- Text passage
----

The IACV has a stepper motor in it and it also has engine coolant flowing in it. Coolant will leak into the motor and short out the motor windings which causes the driver transistor in the ECU (type STA509A) to short out.

The electric motor mount is an almost identical situation except that there is no engine coolant used there. I don't know what causes the motor to short. Also, your car may not have electric motor mounts, they are only used on cars with auto trans. Only the GLE model has them as standard equipment, optional on the GXE model and the SE model.

When the IACV shorts out, usually the engine idle surges up and down between 1500 rpm and dying out, never steady. You can check the motor windings for shorts with an ohmmeter (it's in the service manual) but since you've changed yours, it's probably OK (emphasis on probably). Also if the IACV has shorted out, the check engine light is usually on, code P0505. No CEL for the motor mount.

----

- Provided data

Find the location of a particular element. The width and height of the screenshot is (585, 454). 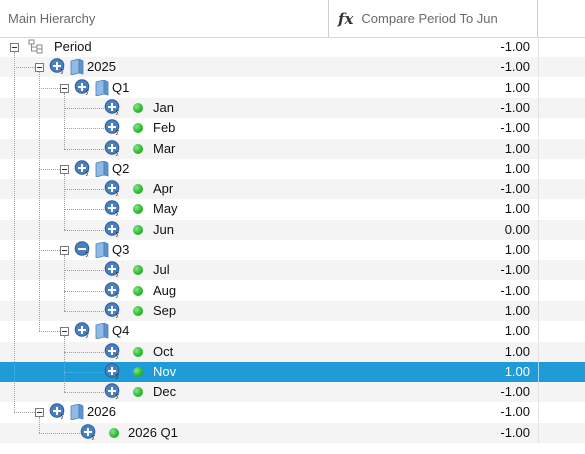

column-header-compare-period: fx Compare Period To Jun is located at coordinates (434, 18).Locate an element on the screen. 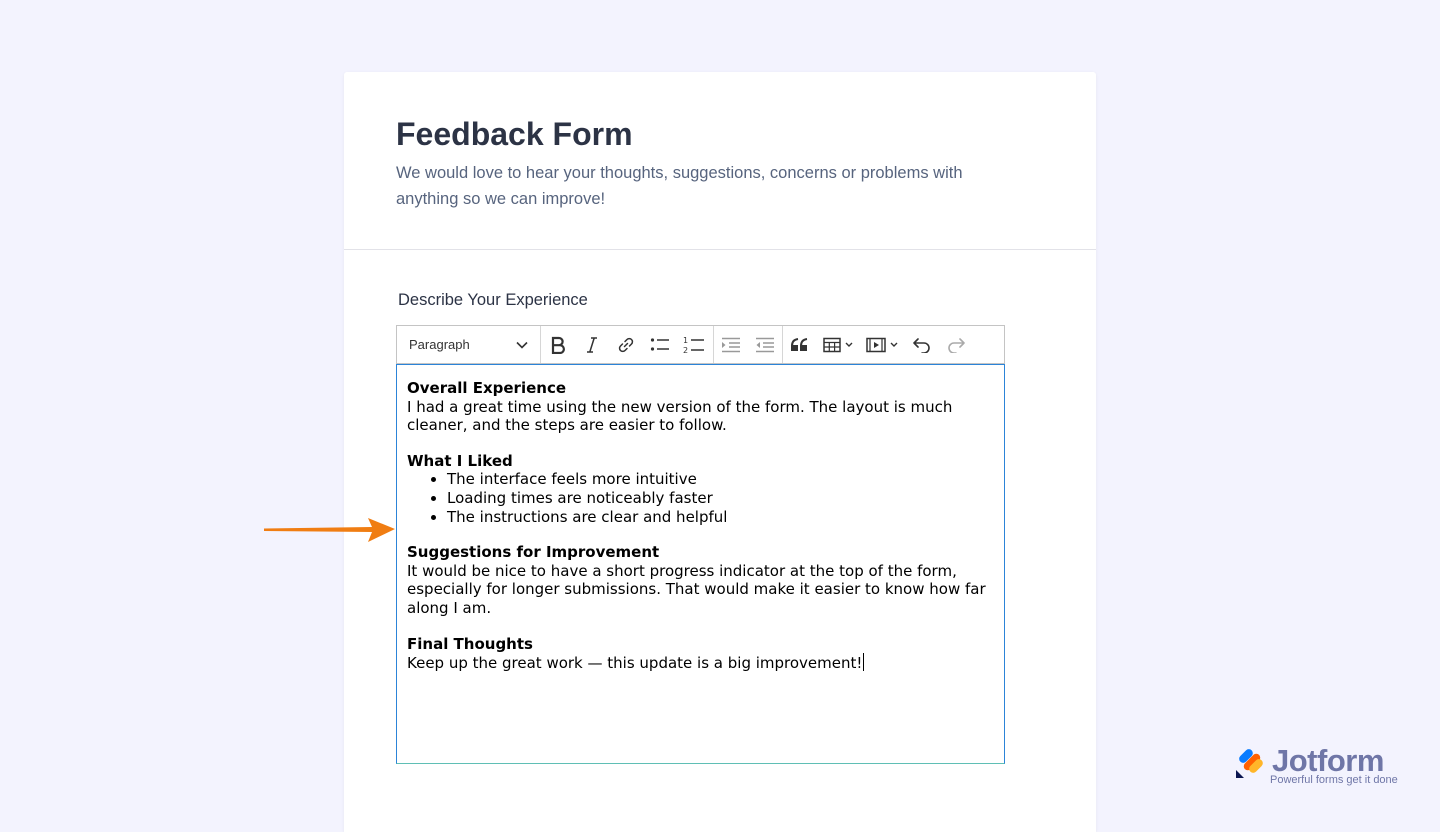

----

- What the exercise asks
Using the IACV passage, please tell me which check engine code usually appears when the IACV has shorted out.

- Answer below
Code P0505.